I mean, causing offense these days, it used to be that you,
you used to have to decide if you were being offensive.
Like it used to be, I'm going to do this joke and I know I'm going to ruffle a few feathers.
But I think it's worth it.
I think it's funny.
I stand by the meaning of the joke.
And I'm just going to put it out in the world and whatever happens, happens.
Now you have no idea if you're offending anyone.
In fact, the likelihood is whatever joke you're going for, you will offend somebody.
People, I don't know why you want to live your life like this.
I'm not talking about the religious stuff now, I'm just talking in general.
I don't know why you want to be the one that gets upset about people telling jokes.
You know, like, oh, just don't.
Even on Instagram, comedians talk about it all the time.
You know, you put something out and you'll get people kind of,
you might even say, I'm coming to Brisbane this weekend for a tour.
You know, come along, love to see you there.
And you'll get inevitably, and every comedian has it,
you'll get somebody to say, no, thanks.
It's like, what are you doing with your life?
What are you doing?
You're obviously following me.
So why take the time to go, no thanks?
The fact that you have typed out no thanks,
either you think that's really funny, which I would argue it's not.
It's not offensive, but it's not funny.
And but two, you've put time into that.
Sure, I know writing no thanks takes, you know, six,
but it's something in your brain, in your mind.
You've invested some energy into that.
I just don't understand why that would be.
People are very, very fast at saying what's not funny.
With that sort of shift, has that changed the way you work,
the way you do your comedy?
Even to be honest, non-comedians, even people, you know,
we've had that discussion on the project for years.
You have to sometimes be more careful about opinions.
And sometimes you might kind of go, I'm not up for this fight today.
I'm not going to put that opinion out in the world.
I'm just going to stay away from that issue.
I will be quiet on this one because of backlash.
And sometimes, you know, it's like bring it on, you know,
and sometimes it takes you by surprise.
Sometimes you're up for it.
I mean, sometimes I get off social media for a couple of days
because like, okay, that'll blow over and I'll, you know,
pop back up in a couple of days.
And I mean, I haven't experienced too much of, you know,
I know people have had a lot worse than I have.

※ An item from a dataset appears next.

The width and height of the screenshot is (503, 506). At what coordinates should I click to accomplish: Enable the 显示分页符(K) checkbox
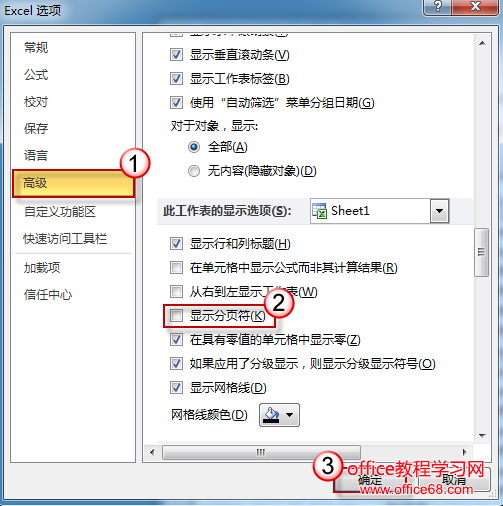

With social media, it's become trickier.
And talking about social media, wasn't there a report,
was it last year through Twitter that you died?
So, and I talk about it in my stand-up show.
I'm touring around at the moment.
Which is called Deconstructing Origami.
Yeah, Deconstructed Origami.
So last year, I went to the Melbourne International Comedy Festival
and I was on the train with my friend, Joe,
and we were going to see the wonderful Judith Lucy and Denise Scott.
They are just like, wet your pants funny.
The absolute goats of comedy in Australia.
They are the queens.
They are fantastic and they're great friends.
So I was on the way and I got two kind of weird text messages
from people that I hadn't maybe heard from for a while.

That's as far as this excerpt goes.